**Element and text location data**
## start

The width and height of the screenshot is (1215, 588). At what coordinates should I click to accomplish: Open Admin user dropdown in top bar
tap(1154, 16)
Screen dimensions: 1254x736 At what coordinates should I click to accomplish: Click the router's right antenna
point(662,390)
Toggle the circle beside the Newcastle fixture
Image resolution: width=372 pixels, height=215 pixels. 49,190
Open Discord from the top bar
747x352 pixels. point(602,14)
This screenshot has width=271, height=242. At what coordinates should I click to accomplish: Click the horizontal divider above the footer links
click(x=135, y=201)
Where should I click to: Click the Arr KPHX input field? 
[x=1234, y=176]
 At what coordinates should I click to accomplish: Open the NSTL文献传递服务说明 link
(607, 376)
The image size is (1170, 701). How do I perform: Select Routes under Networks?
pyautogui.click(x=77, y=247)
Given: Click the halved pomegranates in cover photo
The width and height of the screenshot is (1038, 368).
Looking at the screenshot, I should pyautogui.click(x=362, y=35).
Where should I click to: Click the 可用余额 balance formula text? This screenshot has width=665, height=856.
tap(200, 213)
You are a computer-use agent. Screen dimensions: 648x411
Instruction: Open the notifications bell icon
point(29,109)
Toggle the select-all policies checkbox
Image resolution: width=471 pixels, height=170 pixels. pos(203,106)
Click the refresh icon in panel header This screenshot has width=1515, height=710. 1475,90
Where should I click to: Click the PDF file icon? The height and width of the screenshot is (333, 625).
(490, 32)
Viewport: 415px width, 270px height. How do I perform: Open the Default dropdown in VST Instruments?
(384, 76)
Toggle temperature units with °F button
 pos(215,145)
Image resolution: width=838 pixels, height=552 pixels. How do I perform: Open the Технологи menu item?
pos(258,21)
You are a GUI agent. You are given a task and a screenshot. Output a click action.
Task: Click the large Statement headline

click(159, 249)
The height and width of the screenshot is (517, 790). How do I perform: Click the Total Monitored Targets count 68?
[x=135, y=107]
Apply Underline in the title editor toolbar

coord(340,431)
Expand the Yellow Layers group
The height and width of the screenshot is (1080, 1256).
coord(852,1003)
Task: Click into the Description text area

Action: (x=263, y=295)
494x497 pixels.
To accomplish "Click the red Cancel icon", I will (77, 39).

## end

**PROMPT**
Could you give everything in the listing above, from its first line down to the line containing "pos(258,21)", as a Markdown table with the columns "Row" and "Line", numbering each line and leaving out any blank lines?

**RESPONSE BELOW**
| Row | Line |
|---|---|
| 1 | The width and height of the screenshot is (1215, 588). At what coordinates should I click to accomplish: Open Admin user dropdown in top bar |
| 2 | tap(1154, 16) |
| 3 | Screen dimensions: 1254x736 At what coordinates should I click to accomplish: Click the router's right antenna |
| 4 | point(662,390) |
| 5 | Toggle the circle beside the Newcastle fixture |
| 6 | Image resolution: width=372 pixels, height=215 pixels. 49,190 |
| 7 | Open Discord from the top bar |
| 8 | 747x352 pixels. point(602,14) |
| 9 | This screenshot has width=271, height=242. At what coordinates should I click to accomplish: Click the horizontal divider above the footer links |
| 10 | click(x=135, y=201) |
| 11 | Where should I click to: Click the Arr KPHX input field?  |
| 12 | [x=1234, y=176] |
| 13 |  At what coordinates should I click to accomplish: Open the NSTL文献传递服务说明 link |
| 14 | (607, 376) |
| 15 | The image size is (1170, 701). How do I perform: Select Routes under Networks? |
| 16 | pyautogui.click(x=77, y=247) |
| 17 | Given: Click the halved pomegranates in cover photo |
| 18 | The width and height of the screenshot is (1038, 368). |
| 19 | Looking at the screenshot, I should pyautogui.click(x=362, y=35). |
| 20 | Where should I click to: Click the 可用余额 balance formula text? This screenshot has width=665, height=856. |
| 21 | tap(200, 213) |
| 22 | You are a computer-use agent. Screen dimensions: 648x411 |
| 23 | Instruction: Open the notifications bell icon |
| 24 | point(29,109) |
| 25 | Toggle the select-all policies checkbox |
| 26 | Image resolution: width=471 pixels, height=170 pixels. pos(203,106) |
| 27 | Click the refresh icon in panel header This screenshot has width=1515, height=710. 1475,90 |
| 28 | Where should I click to: Click the PDF file icon? The height and width of the screenshot is (333, 625). |
| 29 | (490, 32) |
| 30 | Viewport: 415px width, 270px height. How do I perform: Open the Default dropdown in VST Instruments? |
| 31 | (384, 76) |
| 32 | Toggle temperature units with °F button |
| 33 |  pos(215,145) |
| 34 | Image resolution: width=838 pixels, height=552 pixels. How do I perform: Open the Технологи menu item? |
| 35 | pos(258,21) |